= Superfiction =

Art blurring the boundaries between fiction and fact

A superfiction is a visual or conceptual artwork that uses fiction and appropriation to blur the lines between facts and reality about organizations, business structures, and/or the lives of invented individuals.

The term was coined by Glasgow-born artist Peter Hill in 1989. Hill said he drew inspiration from Karl Popper's concept of "falsificationism," Thomas Kuhn's book The Structure of Scientific Revolutions, and anarchist Paul Feyerabend's book Against Method. Hill's website also calls the fiction of Jorge Luis Borges as an example.

==The Museum of Contemporary Ideas==
In 1989 Peter Hill created his fictive Museum of Contemporary Ideas. Supposedly located on New York's Park Avenue, the museum's purported billionaire benefactors, Alice and Abner "Bucky" Cameron, were said to have made their fortune from the Cameron Oil Fields in Alaska. Press releases were sent around the world to news agencies such as Reuters and Associated Press and a range of magazines, newspapers, museums, critics and specialist journals. The German Wolkenkratzer magazine believed the museum to be real and printed a story about it. As a result its editor, Dr Wolfgang Max Faust was asked to chair a meeting of German curators and industrialists to see if Frankfurt could build an even bigger multi-disciplinary museum than The Museum of Contemporary Ideas.

The characters within the Museum of Contemporary Ideas were later "turned" into another Superfiction called The Art Fair Murders and traces of both were exhibited in the 2002 Biennale of Sydney, (The World May Be) Fantastic, curated by Richard Grayson.

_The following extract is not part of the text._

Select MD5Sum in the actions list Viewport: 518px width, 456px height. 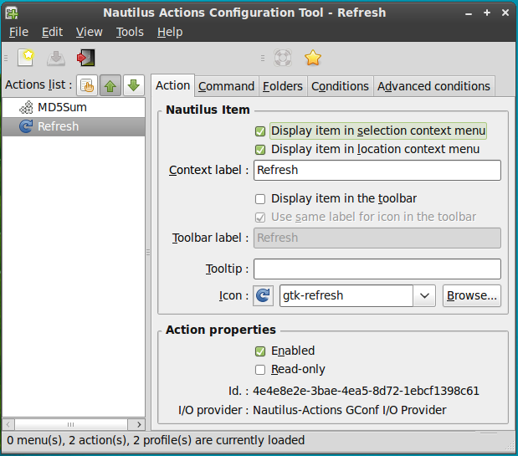pyautogui.click(x=62, y=107)
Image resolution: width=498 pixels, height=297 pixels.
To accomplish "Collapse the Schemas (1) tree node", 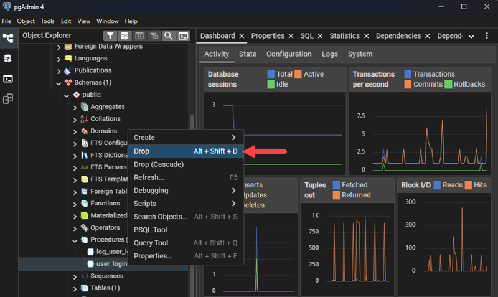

With its "Encyclopedia of Superfictions", Hill's Web site is something of an information hub on methodologically related artworks.

Probably the first curated exhibition of superfictions was "For Real Now" (De Achterstraat Fondation, Hoorn, Netherlands) in 1990 .

==Roots and precedents==
The practice of intentionally blurring the boundaries between fiction and fact has many precedents. Perhaps the best known of these is Orson Welles' adaptation of H. G. Wells'
The War Of The Worlds which was broadcast in the style of a breaking-news report in October 1938, and led many to believe in an ongoing Martian invasion despite a broadcast disclaimer.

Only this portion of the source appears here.